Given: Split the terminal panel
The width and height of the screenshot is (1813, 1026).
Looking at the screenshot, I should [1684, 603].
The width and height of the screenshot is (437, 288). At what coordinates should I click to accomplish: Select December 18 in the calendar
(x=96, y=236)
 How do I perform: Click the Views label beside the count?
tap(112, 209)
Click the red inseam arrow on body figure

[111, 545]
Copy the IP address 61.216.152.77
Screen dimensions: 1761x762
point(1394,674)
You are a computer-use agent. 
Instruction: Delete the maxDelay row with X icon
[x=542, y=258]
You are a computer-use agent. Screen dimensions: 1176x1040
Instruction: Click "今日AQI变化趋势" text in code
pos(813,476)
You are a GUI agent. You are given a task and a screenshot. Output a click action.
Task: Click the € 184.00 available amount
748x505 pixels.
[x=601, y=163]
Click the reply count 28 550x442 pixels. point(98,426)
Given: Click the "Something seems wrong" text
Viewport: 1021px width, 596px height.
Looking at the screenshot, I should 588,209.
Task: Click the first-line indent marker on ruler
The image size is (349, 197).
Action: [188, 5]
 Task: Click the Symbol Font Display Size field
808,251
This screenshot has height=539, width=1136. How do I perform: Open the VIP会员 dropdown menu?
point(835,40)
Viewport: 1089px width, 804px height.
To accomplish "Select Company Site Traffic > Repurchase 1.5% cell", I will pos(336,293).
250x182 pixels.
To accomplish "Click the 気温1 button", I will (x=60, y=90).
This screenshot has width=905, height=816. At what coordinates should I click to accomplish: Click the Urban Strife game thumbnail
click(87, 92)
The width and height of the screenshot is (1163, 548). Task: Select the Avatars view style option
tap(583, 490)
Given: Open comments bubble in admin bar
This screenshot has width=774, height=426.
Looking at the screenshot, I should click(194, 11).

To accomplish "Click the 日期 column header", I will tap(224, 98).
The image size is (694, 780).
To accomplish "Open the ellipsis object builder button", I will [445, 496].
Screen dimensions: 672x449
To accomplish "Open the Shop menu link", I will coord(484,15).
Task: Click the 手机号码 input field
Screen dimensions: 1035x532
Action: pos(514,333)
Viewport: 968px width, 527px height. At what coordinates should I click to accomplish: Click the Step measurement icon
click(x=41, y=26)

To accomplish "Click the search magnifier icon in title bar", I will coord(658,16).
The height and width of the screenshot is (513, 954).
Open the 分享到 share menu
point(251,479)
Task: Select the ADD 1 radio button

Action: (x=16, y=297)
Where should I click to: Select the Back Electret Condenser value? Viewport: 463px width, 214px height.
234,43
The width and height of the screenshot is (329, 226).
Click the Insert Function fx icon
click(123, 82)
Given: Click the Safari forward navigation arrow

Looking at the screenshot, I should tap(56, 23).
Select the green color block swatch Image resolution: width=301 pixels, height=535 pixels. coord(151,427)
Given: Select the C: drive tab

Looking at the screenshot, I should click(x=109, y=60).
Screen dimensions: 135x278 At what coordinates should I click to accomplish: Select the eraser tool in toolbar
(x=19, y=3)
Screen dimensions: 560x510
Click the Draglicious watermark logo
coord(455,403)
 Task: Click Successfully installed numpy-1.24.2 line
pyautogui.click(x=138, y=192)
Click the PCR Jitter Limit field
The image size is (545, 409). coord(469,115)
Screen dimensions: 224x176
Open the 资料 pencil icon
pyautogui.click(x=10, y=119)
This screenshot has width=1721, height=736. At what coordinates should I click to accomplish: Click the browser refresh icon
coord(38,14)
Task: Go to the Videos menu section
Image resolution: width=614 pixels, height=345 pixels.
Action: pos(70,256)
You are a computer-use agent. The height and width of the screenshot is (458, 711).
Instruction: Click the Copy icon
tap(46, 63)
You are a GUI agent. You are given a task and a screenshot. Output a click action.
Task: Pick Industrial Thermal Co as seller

....

> _YOUR INSTRUCTIONS_
Reproduce all of the material above, swapping every instance of "Screen dimensions" for "Display size" and leaving everything else unchanged.

> _REPLY_
Given: Split the terminal panel
The width and height of the screenshot is (1813, 1026).
Looking at the screenshot, I should [1684, 603].
The width and height of the screenshot is (437, 288). At what coordinates should I click to accomplish: Select December 18 in the calendar
(x=96, y=236)
 How do I perform: Click the Views label beside the count?
tap(112, 209)
Click the red inseam arrow on body figure

[111, 545]
Copy the IP address 61.216.152.77
Display size: 1761x762
point(1394,674)
You are a computer-use agent. 
Instruction: Delete the maxDelay row with X icon
[x=542, y=258]
You are a computer-use agent. Display size: 1176x1040
Instruction: Click "今日AQI变化趋势" text in code
pos(813,476)
You are a GUI agent. You are given a task and a screenshot. Output a click action.
Task: Click the € 184.00 available amount
748x505 pixels.
[x=601, y=163]
Click the reply count 28 550x442 pixels. point(98,426)
Given: Click the "Something seems wrong" text
Viewport: 1021px width, 596px height.
Looking at the screenshot, I should 588,209.
Task: Click the first-line indent marker on ruler
The image size is (349, 197).
Action: [188, 5]
 Task: Click the Symbol Font Display Size field
808,251
This screenshot has height=539, width=1136. How do I perform: Open the VIP会员 dropdown menu?
point(835,40)
Viewport: 1089px width, 804px height.
To accomplish "Select Company Site Traffic > Repurchase 1.5% cell", I will pos(336,293).
250x182 pixels.
To accomplish "Click the 気温1 button", I will (x=60, y=90).
This screenshot has width=905, height=816. At what coordinates should I click to accomplish: Click the Urban Strife game thumbnail
click(87, 92)
The width and height of the screenshot is (1163, 548). Task: Select the Avatars view style option
tap(583, 490)
Given: Open comments bubble in admin bar
This screenshot has width=774, height=426.
Looking at the screenshot, I should click(194, 11).

To accomplish "Click the 日期 column header", I will tap(224, 98).
The image size is (694, 780).
To accomplish "Open the ellipsis object builder button", I will [445, 496].
Display size: 672x449
To accomplish "Open the Shop menu link", I will coord(484,15).
Task: Click the 手机号码 input field
Display size: 1035x532
Action: pos(514,333)
Viewport: 968px width, 527px height. At what coordinates should I click to accomplish: Click the Step measurement icon
click(x=41, y=26)

To accomplish "Click the search magnifier icon in title bar", I will coord(658,16).
The height and width of the screenshot is (513, 954).
Open the 分享到 share menu
point(251,479)
Task: Select the ADD 1 radio button

Action: (x=16, y=297)
Where should I click to: Select the Back Electret Condenser value? Viewport: 463px width, 214px height.
234,43
The width and height of the screenshot is (329, 226).
Click the Insert Function fx icon
click(123, 82)
Given: Click the Safari forward navigation arrow

Looking at the screenshot, I should tap(56, 23).
Select the green color block swatch Image resolution: width=301 pixels, height=535 pixels. coord(151,427)
Given: Select the C: drive tab

Looking at the screenshot, I should click(x=109, y=60).
Display size: 135x278 At what coordinates should I click to accomplish: Select the eraser tool in toolbar
(x=19, y=3)
Display size: 560x510
Click the Draglicious watermark logo
coord(455,403)
 Task: Click Successfully installed numpy-1.24.2 line
pyautogui.click(x=138, y=192)
Click the PCR Jitter Limit field
The image size is (545, 409). coord(469,115)
Display size: 224x176
Open the 资料 pencil icon
pyautogui.click(x=10, y=119)
This screenshot has width=1721, height=736. At what coordinates should I click to accomplish: Click the browser refresh icon
coord(38,14)
Task: Go to the Videos menu section
Image resolution: width=614 pixels, height=345 pixels.
Action: pos(70,256)
You are a computer-use agent. The height and width of the screenshot is (458, 711).
Instruction: Click the Copy icon
tap(46, 63)
You are a GUI agent. You are given a task and a screenshot. Output a click action.
Task: Pick Industrial Thermal Co as seller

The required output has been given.